There was a beautiful moon and everybody said it was a pity to have it wasted. So indeed it was, and everybody asked everybody else what we should do to prevent its being wasted. A few, who had made the best possible use of more moons than the rest of us, were in favor of simply sitting on the rocks and looking at the moon and the sea under it. That was really not a bad plan at all. When you sit with somebody beside you and the rest of the party not too near, on a high rock that runs far out into the water, and look at the big white moon and the soft colors of the sky around it, and then at the stretch of water, unobstructed to the horizon, with the moon's reflection broken by the waves into a million dancing sparkles, when you turn and look toward the beach, seeing the black surges rolling swiftly up to the shore and then breaking into gleaming foam, but still plunging on, like banks of tumbling snow—then indeed you can think of wonderful things and say wonderful things if you like. But perhaps you may prefer to say nothing at all, and that is a very good and pleasant way too, for at such a time it seems really not quite right to talk unless you can talk in poetry, and that is not easy to do, no matter how much you may feel like doing it.

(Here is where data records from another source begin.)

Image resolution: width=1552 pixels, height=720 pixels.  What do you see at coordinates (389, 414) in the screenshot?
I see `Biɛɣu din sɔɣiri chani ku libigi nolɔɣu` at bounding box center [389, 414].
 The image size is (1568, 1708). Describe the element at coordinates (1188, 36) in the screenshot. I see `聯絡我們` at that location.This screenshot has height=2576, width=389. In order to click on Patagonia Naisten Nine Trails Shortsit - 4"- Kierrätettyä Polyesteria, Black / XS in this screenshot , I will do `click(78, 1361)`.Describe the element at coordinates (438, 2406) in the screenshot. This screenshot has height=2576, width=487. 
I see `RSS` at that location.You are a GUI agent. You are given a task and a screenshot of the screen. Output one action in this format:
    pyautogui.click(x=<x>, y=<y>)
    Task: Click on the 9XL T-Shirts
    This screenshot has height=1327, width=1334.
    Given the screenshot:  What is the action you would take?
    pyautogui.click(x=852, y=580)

These people who had made the best of so many moons knew all this, but some of the others thought that this moon was worthy of a greater effort and a more deep-laid plan. All the things that are usually done on moonlight nights were rejected one by one. Then one of those strange persons who are always noticing things said, not at all as if he thought it had anything to do with the subject, that there was an uncommon quantity of wood scattered along the shore. Then it was decided, just because nothing better could be thought of, that there should be a bonfire down on the shore, and nothing else, except the moon. So in the forenoon the daily bathing party started for the shore a little earlier than usual, and instead of spending our extra time in lying on our backs with the sun in our eyes, in the hope of getting sunburned, we spent it in gathering wood for the fire.